Article

Tracing Mercury through Lake Food Webs

A woman holds a lake trout
Biological Technician, Katie Furey, holds a lake trout captured in Lake Clark.

Mercury concentrations measured in resident lake trout (Salvelinus namaycush) at several of Alaska’s national parks exceed ecological and human health benchmarks, indicating a potential contamination risk to consumers. Previous studies identified local sources of mercury to lake fishes in Alaska, but mercury levels in lake trout are highly variable—even within a single lake—warranting further investigation. In 2020 and 2021, biologists from Lake Clark National Park and Preserve sampled lake trout in four lakes within the park to determine how food web structure influences variation in lake trout mercury concentrations. The sampling is part of a multi-park effort conducted with the U.S. Geological Survey in Lake Clark, Wrangell-St. Elias, and Gates of the Arctic national parks and preserves and Noatak National Preserve.

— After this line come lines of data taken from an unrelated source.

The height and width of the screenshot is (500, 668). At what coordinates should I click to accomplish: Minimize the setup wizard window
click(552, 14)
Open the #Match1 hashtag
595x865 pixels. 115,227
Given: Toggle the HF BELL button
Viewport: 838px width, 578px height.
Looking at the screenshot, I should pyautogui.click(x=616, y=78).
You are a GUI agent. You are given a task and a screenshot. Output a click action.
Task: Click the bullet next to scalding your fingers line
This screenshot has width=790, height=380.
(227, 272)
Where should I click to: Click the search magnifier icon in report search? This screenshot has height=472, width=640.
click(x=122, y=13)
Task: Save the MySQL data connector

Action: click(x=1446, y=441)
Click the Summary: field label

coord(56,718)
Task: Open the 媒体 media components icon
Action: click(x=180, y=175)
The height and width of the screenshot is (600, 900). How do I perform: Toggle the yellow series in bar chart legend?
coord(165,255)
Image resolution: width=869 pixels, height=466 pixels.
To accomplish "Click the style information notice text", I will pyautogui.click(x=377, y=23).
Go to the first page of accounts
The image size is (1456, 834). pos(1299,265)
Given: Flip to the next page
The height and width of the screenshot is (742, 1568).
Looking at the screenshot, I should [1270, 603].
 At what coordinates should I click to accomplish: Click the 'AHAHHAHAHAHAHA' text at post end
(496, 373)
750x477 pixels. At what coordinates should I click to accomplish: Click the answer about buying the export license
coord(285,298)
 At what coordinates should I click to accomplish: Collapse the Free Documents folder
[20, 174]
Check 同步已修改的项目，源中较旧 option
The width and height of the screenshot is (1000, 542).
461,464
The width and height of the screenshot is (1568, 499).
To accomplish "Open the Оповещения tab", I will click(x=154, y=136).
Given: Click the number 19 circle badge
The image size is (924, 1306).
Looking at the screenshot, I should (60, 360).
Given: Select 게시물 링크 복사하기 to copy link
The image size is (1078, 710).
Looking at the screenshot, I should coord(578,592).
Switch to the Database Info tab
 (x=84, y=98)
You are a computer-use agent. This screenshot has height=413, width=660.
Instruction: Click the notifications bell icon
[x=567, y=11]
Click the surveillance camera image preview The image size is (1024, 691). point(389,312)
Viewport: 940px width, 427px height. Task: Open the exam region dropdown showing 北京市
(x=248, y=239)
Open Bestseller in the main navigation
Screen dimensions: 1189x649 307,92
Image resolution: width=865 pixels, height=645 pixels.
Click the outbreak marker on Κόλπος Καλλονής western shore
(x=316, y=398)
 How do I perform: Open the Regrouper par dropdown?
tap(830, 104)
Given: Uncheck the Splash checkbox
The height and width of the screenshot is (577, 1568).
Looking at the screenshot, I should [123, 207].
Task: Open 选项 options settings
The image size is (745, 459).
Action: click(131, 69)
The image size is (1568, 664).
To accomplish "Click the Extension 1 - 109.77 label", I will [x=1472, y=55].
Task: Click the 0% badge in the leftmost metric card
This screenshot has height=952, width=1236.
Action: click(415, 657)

conceptual model showing trophic levels and mercury bioaccumulation
Figure 1. Biomagnification of mercury (Hg) in a simple food web. The concentration of mercury increases in each successive trophic position (location in the food web) from algae to zooplankton to prey fish to predator.

Background

Mercury from natural events (e.g., off-gassing volcanoes) and human activities (e.g., burning coal) enters lake food webs through algae and bacteria, and biomagnifies with each successive prey-to-predator transfer (Figure 1). Generally, older lake trout contain more mercury, but diet and foraging habits influence the tissue concentrations of individual fish. The use of different prey across habitats within a lake may expose fish to more or less mercury. For example, consumption of organisms with relatively low mercury concentrations (e.g., zooplankton or aquatic insects) will transfer less mercury to lake trout, while consumption of organisms with relatively high concentrations (e.g., fish) will transfer more mercury to lake trout.

Findings

Initial findings showed no consistent pattern in mercury contamination across lakes, based on trophic position or habitat zone (Figure 2). In Lake Clark and Crescent Lake, fish captured in the littoral zone had lower mercury concentrations than fish captured in the profundal zone. This was not evident in Kontrashibuna or Telaquana lakes. In Lake Clark and Kontrashibuna Lake, mercury concentrations increased with trophic position, a pattern not seen in Crescent or Telaquana lakes. Factors unique to specific lakes likely play an important role in determining mercury contamination, and subsequent analyses will help determine the importance of diet and age on lake trout mercury levels.

a four-part figure showing mercury levels at three different depths in 4 lakes
Figure 2. Total mercury (HgT) concentrations given trophic position of lake trout captured in four lakes within Lake Clark National Park and Preserve. Fish were captured in three lake zones: littoral, pelagic, or profundal, as a proxy for their foraging habitat.

The dashed lines represent previously published impairment benchmarks for human consumption (300 ng/g) and avian consumption (90 ng/g).

Methods

Habitat zones (littoral, pelagic, and profundal) were determined in the field by biologists and capture coordinates were checked against bathymetric maps and satellite imagery. Trophic positions of lake trout were determined using zooplankton as a benchmark for primary consumers (trophic level = 2; Figure 1). These represent preliminary analyses, which are subject to change pending the addition of new data.